Regelmäßig werden sie ins Feld geführt. Die „gewachsenen Strukturen“, wenn es in Medien und Diskussionen um die Gemeinsame Agrarpolitik der EU (GAP), die Subventionen der Agrargroßbetriebe im Beitrittsgebiet, geht. Gewachsen bedeutet hier, sich über einen längeren zurückliegenden Zeitraum entwickelt haben, eben gewachsen sind. Ein historischer Rückblick auf diese Entwicklung kann daher sehr nützlich, ja geradezu notwendig, sein, um diese gewachsenen Strukturen sachgerecht zu beurteilen, agrarpolitisch und darüber hinaus auch wirtschafts- und gesellschaftspolitisch einzuordnen.

1.      Der sozialistisch-kommunistische Osten:


Bis April 1945 waren wir eins – Ost und West. Gesamtdeutschland hat den Zweiten Weltkrieg gemeinsam verloren. Dabei ist festzustellen, dass die Agrarstrukturen im Osten, Ostpreußen, Westpreußen, Pommern, Mecklenburg, Brandenburg, schon immer um einiges größer waren als im Westen, vor allem in den dortigen Realteilungsgebieten.
Mit dem Ende des Zweiten Weltkriegs und der Umsetzung des Potsdamer Abkommens entstand die Sowjetische Besatzungszone (SBZ). Zwei Flüsse, die Oder und die Neiße, wurden zur deutschen Ostgrenze, zu Polen. In der SBZ kam es zur Enteignung aller landwirtschaftlichen Betriebe über 100 ha, aber auch tausender Familienbetriebe, vor allem, wenn sein Besitzer mit der NSDAP „Ortsbauernführer“ oder anderweitig mit dem Dritten Reich aktiv verbunden war oder sich nun offen gegen den „Stalinismus“ gewandt hat, der mindestens bis 1953 den Menschen jegliche Rechte entzog, was tiefe Spuren in Wirtschaft, Politik und Gesellschaft zur Folge hatte. Demontagen, Enteignung von Industriebetrieben und millionenfache menschliche Schicksale verschärften die Verhältnisse.

· · · ·

§ **AUFGABEN**
(1) Fasse den Absatz des Textauszugs, der mit „Mit dem Ende des Zweiten Weltkriegs“ beginnt, als kurze Stichpunktliste zusammen und behalte dabei seine wesentlichen Fakten bei.
(2) Welche zwei Flüsse wurden laut dem Textauszug zur deutschen Ostgrenze?

(Gespeicherte Einträge)
· · · ·

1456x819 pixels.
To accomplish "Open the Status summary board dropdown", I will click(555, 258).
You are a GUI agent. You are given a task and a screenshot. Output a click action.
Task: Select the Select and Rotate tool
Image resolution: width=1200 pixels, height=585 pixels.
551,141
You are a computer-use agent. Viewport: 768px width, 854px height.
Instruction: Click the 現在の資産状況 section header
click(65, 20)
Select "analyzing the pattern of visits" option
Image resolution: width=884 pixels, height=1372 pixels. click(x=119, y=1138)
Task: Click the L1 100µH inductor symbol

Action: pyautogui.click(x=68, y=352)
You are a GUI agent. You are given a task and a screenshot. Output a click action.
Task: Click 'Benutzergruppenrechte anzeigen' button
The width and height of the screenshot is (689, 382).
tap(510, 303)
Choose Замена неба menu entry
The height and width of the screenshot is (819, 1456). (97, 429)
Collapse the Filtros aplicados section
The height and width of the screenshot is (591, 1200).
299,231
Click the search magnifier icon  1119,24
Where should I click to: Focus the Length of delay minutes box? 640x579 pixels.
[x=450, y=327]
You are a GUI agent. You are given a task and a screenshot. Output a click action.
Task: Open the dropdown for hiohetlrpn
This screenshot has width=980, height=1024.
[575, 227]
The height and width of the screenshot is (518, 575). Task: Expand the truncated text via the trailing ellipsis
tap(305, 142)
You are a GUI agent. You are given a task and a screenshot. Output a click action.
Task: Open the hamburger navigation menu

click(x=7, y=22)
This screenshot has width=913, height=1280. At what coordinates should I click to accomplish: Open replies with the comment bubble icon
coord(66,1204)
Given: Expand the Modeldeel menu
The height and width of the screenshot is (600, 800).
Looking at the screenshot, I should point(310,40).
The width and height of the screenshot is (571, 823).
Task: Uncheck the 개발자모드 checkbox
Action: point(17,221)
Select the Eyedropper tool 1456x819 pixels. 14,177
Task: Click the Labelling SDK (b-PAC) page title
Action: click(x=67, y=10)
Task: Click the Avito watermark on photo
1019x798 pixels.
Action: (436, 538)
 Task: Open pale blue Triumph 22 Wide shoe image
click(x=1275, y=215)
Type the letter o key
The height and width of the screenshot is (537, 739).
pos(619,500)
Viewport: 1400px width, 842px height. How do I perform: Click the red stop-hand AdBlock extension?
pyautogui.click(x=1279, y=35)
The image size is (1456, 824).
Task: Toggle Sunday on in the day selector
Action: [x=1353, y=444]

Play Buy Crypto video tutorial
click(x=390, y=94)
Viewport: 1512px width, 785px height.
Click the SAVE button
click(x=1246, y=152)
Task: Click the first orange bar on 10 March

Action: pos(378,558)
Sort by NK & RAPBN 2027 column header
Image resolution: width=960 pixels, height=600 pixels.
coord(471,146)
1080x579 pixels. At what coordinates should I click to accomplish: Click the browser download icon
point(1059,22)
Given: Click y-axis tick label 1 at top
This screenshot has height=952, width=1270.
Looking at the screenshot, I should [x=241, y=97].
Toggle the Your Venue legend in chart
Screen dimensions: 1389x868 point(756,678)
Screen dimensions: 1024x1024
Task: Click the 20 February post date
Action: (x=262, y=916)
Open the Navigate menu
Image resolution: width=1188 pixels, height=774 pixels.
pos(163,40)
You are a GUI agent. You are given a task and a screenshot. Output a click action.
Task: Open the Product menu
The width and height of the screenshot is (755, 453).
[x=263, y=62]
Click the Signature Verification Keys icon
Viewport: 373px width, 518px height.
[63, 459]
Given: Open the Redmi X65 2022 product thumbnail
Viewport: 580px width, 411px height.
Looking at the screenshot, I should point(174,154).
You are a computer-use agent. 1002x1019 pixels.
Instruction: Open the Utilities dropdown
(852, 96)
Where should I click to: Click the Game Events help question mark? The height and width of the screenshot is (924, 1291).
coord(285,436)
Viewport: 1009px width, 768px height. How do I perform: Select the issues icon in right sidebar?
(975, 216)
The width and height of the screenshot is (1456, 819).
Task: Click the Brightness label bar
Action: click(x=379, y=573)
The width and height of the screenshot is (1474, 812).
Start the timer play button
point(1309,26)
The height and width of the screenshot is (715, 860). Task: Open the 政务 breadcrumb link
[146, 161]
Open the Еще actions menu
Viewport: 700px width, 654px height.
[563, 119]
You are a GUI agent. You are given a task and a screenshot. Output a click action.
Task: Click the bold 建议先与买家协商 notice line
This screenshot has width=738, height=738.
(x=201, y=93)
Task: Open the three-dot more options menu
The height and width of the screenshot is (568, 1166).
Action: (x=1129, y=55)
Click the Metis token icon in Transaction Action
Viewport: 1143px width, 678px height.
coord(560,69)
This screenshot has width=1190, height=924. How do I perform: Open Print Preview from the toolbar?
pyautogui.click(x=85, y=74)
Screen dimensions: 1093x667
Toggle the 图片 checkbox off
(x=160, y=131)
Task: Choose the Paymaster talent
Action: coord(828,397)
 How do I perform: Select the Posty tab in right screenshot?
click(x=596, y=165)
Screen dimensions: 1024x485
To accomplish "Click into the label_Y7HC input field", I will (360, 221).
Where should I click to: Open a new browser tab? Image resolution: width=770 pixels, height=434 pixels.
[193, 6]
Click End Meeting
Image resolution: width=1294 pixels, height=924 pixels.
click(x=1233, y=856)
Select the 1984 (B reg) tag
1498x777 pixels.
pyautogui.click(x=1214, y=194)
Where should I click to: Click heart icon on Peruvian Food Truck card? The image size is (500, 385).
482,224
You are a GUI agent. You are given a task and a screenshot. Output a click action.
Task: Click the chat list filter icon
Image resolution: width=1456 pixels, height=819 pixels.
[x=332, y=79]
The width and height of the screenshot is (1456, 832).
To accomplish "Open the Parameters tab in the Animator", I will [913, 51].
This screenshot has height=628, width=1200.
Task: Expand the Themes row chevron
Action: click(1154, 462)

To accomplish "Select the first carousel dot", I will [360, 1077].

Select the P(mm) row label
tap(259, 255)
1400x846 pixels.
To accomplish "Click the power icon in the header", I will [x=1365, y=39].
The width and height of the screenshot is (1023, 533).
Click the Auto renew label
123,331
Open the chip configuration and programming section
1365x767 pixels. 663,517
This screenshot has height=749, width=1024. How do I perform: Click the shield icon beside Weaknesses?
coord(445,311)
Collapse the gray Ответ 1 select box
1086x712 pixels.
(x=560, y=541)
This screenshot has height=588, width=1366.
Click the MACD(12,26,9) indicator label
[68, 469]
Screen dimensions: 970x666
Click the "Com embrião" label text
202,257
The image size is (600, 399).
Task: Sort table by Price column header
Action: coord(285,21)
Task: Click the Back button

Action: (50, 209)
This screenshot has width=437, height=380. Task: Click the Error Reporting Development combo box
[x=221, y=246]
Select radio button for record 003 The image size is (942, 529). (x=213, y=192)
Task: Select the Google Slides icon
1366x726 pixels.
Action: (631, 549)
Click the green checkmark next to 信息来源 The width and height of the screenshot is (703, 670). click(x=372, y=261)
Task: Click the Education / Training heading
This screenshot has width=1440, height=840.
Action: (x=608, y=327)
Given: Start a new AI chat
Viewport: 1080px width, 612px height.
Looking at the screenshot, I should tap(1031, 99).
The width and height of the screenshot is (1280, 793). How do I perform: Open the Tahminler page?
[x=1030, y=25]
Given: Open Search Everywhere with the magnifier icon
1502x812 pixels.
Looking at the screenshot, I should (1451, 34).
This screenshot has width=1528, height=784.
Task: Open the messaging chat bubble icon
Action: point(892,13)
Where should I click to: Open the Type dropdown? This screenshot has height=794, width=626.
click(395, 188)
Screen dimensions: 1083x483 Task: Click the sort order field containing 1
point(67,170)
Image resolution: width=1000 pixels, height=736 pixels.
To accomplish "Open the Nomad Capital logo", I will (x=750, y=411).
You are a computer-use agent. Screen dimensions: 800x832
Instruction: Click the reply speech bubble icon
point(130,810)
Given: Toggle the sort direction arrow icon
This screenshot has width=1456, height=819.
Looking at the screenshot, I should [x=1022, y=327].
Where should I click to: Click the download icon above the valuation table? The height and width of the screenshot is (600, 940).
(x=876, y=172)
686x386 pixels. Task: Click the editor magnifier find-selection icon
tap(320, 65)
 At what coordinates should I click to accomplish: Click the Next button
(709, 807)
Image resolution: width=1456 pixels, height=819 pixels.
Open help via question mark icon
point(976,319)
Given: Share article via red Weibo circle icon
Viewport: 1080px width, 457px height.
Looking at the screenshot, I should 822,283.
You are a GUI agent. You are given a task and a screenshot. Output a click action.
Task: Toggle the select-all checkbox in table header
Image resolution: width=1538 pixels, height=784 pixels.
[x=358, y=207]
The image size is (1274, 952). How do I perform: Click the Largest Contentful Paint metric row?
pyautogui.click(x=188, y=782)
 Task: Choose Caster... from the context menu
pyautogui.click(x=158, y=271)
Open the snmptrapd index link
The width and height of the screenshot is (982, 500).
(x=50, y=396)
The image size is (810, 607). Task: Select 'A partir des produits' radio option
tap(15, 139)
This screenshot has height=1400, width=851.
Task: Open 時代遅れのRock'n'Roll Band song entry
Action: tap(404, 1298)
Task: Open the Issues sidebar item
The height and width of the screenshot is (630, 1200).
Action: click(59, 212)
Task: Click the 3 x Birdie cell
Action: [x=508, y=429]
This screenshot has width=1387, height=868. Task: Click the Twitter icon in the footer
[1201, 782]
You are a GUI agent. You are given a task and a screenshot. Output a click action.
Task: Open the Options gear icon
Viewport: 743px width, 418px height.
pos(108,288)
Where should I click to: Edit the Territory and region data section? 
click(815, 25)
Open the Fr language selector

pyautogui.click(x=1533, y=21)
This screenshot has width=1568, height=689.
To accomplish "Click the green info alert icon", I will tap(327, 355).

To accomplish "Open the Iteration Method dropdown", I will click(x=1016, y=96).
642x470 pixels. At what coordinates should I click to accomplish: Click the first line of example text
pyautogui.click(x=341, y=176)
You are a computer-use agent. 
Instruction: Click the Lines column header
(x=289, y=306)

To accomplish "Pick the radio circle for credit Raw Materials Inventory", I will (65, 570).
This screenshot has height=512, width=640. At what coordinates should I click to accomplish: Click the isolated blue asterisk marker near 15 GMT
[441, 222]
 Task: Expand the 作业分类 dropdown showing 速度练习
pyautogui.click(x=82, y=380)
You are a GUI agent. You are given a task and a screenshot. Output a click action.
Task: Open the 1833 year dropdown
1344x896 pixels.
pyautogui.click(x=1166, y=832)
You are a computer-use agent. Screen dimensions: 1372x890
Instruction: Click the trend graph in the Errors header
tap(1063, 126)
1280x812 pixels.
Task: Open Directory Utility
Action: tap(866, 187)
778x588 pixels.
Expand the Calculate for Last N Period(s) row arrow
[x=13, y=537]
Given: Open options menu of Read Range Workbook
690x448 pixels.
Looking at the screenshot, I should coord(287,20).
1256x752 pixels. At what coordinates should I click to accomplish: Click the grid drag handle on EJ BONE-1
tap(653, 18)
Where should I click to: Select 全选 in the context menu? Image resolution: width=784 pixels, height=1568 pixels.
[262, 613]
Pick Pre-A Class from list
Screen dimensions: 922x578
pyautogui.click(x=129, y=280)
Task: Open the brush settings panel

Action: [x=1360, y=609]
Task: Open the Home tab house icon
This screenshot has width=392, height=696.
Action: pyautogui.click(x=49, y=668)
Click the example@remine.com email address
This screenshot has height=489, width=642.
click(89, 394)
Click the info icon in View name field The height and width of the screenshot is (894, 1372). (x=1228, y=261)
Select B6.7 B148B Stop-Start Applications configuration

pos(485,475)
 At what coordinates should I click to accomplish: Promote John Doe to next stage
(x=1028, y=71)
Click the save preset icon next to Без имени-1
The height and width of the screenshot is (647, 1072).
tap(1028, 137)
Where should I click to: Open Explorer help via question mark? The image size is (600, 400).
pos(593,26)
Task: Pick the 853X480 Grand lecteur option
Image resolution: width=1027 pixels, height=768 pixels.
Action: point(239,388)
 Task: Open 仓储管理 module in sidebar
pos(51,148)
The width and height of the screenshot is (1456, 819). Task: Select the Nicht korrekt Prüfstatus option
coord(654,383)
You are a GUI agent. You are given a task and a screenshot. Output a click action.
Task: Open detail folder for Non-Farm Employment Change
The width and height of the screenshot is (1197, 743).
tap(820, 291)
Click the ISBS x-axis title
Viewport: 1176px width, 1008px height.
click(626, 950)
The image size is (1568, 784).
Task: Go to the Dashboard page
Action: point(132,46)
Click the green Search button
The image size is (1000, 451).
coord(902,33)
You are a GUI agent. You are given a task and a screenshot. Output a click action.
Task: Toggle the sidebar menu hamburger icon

· · · ·

§ **LÖSUNGEN**
(1)
- Mit Kriegsende und Umsetzung des Potsdamer Abkommens entstand die Sowjetische Besatzungszone (SBZ).
- Oder und Neiße wurden zur deutschen Ostgrenze zu Polen.
- In der SBZ wurden alle landwirtschaftlichen Betriebe über 100 ha enteignet, dazu tausende Familienbetriebe. Das traf vor allem Besitzer, die als NSDAP-„Ortsbauernführer“ oder anderweitig aktiv mit dem Dritten Reich verbunden waren oder sich offen gegen den „Stalinismus“ wandten.
- Der Stalinismus entzog den Menschen mindestens bis 1953 jegliche Rechte und hinterließ tiefe Spuren in Wirtschaft, Politik und Gesellschaft.
- Demontagen, Enteignungen von Industriebetrieben und millionenfache menschliche Schicksale verschärften die Verhältnisse.

(2) Die Oder und die Neiße.